Using llama-swap in kubernetes (and probably docker) to manage backends in neighboring containers #305

Jordanb716 · 2025-09-18T06:27:43Z

Jordanb716
Sep 18, 2025

My use case was to run llama-swap in kubernetes, run vllm-gfx906 as a sidecar, and use llama-swap to orchestrate the model swapping. After struggling with it for a while, I got a system working, that uses a shared container, some named pipes, and a script on each side of the connection so llama-swap could remote control the other container.

Here's the scripts:

run.sh

#!/bin/bash

# Run command on listening container
# Modified from https://gitlab.com/-/snippets/2500587

MYDIR="$(dirname "$(readlink -f "$0")")"
cd $MYDIR

shutdown() {
  echo "sending __shutdown__ command..."
  echo "__shutdown__" > stdin
  exit 0
}

trap "shutdown" EXIT

(
  echo "$@"
  if read -t 0 ; then
    cat - 2> /dev/null
  fi
) | cat > stdin

cat stderr 1>&2 &
cat stdout

wait

listen.sh

#!/bin/bash

# Set up a pipe and listen for commands on it.
# Modified from https://gitlab.com/-/snippets/2500587

MYDIR="$(dirname "$(readlink -f "$0")")"
cd $MYDIR

echo "Creating pipes"
mkfifo stdin
mkfifo stdout
mkfifo stderr

echo "Listening..."

while true; do
  read -r line < stdin
  if [ -z "$line" ]; then # Skip blank lines
    continue
  fi

  echo "Received \"$line\""

  if [[ "$line" == "__shutdown__" ]]; then
    echo "Terminating running commands..."
    trap '' SIGTERM
    kill -s SIGTERM 0
    echo "Done.
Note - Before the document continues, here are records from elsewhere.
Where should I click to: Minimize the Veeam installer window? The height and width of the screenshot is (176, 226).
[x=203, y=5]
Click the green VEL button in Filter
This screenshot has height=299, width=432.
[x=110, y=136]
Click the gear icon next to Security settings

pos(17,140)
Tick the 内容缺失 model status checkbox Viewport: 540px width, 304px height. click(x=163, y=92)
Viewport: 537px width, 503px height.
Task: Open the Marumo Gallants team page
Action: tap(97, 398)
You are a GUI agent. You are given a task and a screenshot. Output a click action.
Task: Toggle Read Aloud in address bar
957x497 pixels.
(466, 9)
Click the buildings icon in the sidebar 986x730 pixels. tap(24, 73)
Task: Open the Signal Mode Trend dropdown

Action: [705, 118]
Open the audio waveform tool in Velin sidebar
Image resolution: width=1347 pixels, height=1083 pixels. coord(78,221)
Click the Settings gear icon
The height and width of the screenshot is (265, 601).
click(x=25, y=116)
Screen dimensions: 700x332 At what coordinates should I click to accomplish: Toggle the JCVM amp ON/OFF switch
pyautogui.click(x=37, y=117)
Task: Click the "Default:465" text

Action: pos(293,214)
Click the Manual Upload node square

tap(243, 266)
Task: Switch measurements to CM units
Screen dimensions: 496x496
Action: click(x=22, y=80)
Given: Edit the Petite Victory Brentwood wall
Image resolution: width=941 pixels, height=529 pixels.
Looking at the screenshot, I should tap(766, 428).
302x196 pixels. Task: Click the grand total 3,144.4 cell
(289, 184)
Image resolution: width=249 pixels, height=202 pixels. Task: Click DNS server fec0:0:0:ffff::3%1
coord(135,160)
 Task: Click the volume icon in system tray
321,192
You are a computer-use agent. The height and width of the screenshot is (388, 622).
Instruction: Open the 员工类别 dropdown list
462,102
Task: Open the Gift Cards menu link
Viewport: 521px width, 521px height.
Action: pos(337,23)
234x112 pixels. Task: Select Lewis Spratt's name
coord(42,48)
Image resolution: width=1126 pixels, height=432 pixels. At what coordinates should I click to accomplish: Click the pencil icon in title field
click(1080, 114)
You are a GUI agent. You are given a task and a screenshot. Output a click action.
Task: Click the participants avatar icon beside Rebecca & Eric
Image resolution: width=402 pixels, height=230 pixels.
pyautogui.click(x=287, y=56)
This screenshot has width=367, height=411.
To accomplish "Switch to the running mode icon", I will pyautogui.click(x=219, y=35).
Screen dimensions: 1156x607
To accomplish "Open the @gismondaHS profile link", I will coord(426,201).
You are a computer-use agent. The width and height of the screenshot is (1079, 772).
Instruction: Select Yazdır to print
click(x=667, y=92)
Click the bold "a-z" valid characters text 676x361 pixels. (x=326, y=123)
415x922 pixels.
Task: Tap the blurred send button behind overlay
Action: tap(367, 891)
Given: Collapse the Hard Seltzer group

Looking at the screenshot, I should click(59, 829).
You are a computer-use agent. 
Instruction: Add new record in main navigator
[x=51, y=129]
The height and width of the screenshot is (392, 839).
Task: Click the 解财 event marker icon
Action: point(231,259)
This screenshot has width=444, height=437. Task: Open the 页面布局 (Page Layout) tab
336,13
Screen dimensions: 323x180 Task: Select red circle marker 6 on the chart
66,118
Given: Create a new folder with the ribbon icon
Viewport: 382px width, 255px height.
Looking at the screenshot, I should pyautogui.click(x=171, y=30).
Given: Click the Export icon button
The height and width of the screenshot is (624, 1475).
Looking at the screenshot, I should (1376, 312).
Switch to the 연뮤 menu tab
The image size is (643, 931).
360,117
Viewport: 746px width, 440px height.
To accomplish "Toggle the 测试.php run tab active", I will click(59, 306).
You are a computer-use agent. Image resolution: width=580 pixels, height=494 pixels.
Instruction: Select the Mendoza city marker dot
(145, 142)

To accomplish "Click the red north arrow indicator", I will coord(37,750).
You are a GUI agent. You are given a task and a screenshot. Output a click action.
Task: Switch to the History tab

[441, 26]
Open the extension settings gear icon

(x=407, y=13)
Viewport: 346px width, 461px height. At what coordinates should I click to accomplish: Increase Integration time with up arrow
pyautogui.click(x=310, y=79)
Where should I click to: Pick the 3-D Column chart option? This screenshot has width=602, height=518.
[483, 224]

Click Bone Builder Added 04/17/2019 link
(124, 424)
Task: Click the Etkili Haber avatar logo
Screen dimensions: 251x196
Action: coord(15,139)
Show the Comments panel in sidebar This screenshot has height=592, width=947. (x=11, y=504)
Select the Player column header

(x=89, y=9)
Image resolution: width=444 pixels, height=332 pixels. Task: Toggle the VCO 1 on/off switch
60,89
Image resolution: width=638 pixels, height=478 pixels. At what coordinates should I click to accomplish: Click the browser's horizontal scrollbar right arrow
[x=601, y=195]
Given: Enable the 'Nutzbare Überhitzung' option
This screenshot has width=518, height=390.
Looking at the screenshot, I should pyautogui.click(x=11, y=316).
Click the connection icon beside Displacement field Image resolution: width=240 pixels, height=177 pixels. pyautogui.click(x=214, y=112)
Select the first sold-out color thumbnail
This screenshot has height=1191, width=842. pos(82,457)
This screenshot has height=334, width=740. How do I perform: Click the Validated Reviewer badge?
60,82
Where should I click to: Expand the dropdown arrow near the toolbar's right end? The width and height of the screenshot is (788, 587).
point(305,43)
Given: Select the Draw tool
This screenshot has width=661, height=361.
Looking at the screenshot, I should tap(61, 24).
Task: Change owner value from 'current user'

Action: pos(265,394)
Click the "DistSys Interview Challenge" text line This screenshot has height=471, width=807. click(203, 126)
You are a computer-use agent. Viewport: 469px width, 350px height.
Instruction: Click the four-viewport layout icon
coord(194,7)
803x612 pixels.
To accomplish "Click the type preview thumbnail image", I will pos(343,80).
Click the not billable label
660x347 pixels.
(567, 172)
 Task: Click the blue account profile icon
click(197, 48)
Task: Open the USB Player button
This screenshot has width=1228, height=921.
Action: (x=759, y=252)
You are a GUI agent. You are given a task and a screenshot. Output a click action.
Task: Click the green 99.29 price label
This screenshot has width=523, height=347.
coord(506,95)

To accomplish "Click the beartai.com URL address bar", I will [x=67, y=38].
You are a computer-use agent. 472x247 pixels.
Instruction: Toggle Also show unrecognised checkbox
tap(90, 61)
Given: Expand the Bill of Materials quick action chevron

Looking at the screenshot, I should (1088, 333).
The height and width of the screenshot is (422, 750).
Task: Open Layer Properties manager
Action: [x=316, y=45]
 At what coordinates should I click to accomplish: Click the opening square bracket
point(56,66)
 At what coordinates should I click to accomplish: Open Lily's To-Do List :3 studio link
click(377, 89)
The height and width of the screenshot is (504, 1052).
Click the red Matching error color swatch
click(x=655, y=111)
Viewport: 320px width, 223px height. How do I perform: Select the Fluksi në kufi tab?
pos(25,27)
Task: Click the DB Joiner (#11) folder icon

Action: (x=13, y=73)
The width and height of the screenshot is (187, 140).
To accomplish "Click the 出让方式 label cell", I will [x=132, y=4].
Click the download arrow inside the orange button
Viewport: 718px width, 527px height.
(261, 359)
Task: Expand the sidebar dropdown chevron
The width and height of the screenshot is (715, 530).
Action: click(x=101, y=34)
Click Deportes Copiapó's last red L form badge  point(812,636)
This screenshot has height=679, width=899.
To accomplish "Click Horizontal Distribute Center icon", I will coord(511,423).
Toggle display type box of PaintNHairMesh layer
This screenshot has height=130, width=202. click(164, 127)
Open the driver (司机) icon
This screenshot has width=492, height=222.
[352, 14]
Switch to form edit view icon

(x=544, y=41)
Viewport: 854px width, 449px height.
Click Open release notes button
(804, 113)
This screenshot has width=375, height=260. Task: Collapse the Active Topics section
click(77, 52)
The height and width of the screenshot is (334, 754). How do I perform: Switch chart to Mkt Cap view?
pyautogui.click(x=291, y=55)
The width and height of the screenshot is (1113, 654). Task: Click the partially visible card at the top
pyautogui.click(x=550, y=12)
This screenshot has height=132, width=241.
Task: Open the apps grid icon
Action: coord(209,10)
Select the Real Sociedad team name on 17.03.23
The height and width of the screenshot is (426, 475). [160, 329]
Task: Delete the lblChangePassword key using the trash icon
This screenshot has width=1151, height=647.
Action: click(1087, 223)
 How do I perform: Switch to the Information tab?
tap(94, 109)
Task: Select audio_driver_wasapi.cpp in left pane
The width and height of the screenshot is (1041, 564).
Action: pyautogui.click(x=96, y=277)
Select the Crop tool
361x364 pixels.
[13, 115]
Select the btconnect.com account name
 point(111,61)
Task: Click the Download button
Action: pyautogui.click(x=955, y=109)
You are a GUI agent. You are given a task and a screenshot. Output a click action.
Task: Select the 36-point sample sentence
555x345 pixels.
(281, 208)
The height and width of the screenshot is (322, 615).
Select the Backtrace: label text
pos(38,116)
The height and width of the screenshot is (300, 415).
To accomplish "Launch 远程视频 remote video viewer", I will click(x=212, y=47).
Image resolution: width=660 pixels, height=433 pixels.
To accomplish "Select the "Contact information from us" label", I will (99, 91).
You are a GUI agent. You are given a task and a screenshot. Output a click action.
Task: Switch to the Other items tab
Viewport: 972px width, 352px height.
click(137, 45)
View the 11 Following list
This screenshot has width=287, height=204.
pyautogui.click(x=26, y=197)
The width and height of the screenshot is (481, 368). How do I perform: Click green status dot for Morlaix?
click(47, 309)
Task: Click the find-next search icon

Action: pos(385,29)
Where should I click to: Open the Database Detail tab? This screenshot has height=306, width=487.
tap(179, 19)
Listening for new commands..."

  else
    echo "$line" | bash -s 2> stderr > stdout &

  fi

done

The general setup is to have the llama-swap container, and the container for whatever backend you want top run, side by side. I'm currently using vllm-gfx906, but it shooould work for basically anything. Each container has a shared volume, that contains the two scripts, and a set of named pipes (which the scripts create on startup). On the non-llama-swap container you change the startup command to just run the listen script

Example:
command: ["/tunnel/listen.sh"].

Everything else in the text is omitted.